**RECORDS SHOWN:**
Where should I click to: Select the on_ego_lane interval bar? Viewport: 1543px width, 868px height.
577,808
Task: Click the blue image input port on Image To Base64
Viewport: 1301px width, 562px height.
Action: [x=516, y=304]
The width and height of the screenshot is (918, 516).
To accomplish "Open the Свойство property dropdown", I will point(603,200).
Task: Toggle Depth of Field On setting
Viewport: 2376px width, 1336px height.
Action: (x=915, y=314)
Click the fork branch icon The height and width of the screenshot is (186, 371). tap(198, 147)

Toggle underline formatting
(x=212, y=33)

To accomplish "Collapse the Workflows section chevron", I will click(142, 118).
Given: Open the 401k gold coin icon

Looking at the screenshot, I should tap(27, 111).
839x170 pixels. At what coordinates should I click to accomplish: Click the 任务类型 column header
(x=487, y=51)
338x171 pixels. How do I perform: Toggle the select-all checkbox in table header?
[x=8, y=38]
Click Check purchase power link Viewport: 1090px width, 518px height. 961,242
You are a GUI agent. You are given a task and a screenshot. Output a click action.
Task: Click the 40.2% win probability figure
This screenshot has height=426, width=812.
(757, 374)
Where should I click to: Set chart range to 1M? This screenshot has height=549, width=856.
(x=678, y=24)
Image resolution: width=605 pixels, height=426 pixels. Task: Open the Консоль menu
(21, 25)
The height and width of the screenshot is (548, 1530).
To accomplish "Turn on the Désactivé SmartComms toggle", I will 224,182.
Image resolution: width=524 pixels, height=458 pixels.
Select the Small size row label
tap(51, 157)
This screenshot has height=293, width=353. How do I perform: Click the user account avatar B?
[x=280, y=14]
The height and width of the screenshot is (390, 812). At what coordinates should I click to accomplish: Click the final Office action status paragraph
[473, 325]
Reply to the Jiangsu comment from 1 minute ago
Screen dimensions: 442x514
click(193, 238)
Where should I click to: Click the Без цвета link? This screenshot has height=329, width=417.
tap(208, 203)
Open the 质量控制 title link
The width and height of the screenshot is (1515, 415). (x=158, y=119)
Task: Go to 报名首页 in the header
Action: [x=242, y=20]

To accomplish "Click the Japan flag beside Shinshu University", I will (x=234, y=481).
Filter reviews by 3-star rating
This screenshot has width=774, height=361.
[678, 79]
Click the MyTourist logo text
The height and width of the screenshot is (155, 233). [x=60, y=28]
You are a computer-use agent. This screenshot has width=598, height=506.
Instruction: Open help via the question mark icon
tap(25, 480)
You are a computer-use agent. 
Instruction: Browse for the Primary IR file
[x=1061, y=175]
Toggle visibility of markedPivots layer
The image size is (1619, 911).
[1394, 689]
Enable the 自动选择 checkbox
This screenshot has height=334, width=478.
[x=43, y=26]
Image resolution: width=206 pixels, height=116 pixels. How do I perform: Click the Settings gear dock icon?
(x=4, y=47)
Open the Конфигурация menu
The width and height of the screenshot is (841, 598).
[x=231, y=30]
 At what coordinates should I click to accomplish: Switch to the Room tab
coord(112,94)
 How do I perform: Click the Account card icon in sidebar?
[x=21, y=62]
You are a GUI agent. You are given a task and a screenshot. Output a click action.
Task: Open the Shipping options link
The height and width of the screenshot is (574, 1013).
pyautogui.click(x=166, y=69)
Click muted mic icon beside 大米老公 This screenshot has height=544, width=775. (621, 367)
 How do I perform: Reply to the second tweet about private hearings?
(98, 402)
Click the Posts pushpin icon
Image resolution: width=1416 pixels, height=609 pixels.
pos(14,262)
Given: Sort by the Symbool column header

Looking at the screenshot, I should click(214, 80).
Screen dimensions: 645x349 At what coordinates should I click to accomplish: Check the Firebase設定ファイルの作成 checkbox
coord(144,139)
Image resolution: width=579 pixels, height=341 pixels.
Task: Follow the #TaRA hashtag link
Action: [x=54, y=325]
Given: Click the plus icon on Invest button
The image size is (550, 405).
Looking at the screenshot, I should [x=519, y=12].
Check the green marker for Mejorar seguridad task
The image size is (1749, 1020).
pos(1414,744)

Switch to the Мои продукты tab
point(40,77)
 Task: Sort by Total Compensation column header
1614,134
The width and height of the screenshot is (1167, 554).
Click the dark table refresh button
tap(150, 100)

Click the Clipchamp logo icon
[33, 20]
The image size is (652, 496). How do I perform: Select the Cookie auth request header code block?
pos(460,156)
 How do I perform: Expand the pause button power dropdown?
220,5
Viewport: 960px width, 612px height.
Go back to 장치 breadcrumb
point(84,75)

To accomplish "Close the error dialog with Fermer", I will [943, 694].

**PROBLEM TO SOLVE:** Rewrite the entries from the line containing "How do I perform: Click the Account" through the end of the entries, replacing "Shipping options" with "Delivery options" and leaving everything else unchanged.

**RESULT OF THIS EXERCISE:**
 How do I perform: Click the Account card icon in sidebar?
[x=21, y=62]
You are a GUI agent. You are given a task and a screenshot. Output a click action.
Task: Open the Delivery options link
The height and width of the screenshot is (574, 1013).
pyautogui.click(x=166, y=69)
Click muted mic icon beside 大米老公 This screenshot has height=544, width=775. (621, 367)
 How do I perform: Reply to the second tweet about private hearings?
(98, 402)
Click the Posts pushpin icon
Image resolution: width=1416 pixels, height=609 pixels.
pos(14,262)
Given: Sort by the Symbool column header

Looking at the screenshot, I should click(214, 80).
Screen dimensions: 645x349 At what coordinates should I click to accomplish: Check the Firebase設定ファイルの作成 checkbox
coord(144,139)
Image resolution: width=579 pixels, height=341 pixels.
Task: Follow the #TaRA hashtag link
Action: [x=54, y=325]
Given: Click the plus icon on Invest button
The image size is (550, 405).
Looking at the screenshot, I should [x=519, y=12].
Check the green marker for Mejorar seguridad task
The image size is (1749, 1020).
pos(1414,744)

Switch to the Мои продукты tab
point(40,77)
 Task: Sort by Total Compensation column header
1614,134
The width and height of the screenshot is (1167, 554).
Click the dark table refresh button
tap(150, 100)

Click the Clipchamp logo icon
[33, 20]
The image size is (652, 496). How do I perform: Select the Cookie auth request header code block?
pos(460,156)
 How do I perform: Expand the pause button power dropdown?
220,5
Viewport: 960px width, 612px height.
Go back to 장치 breadcrumb
point(84,75)

To accomplish "Close the error dialog with Fermer", I will [943, 694].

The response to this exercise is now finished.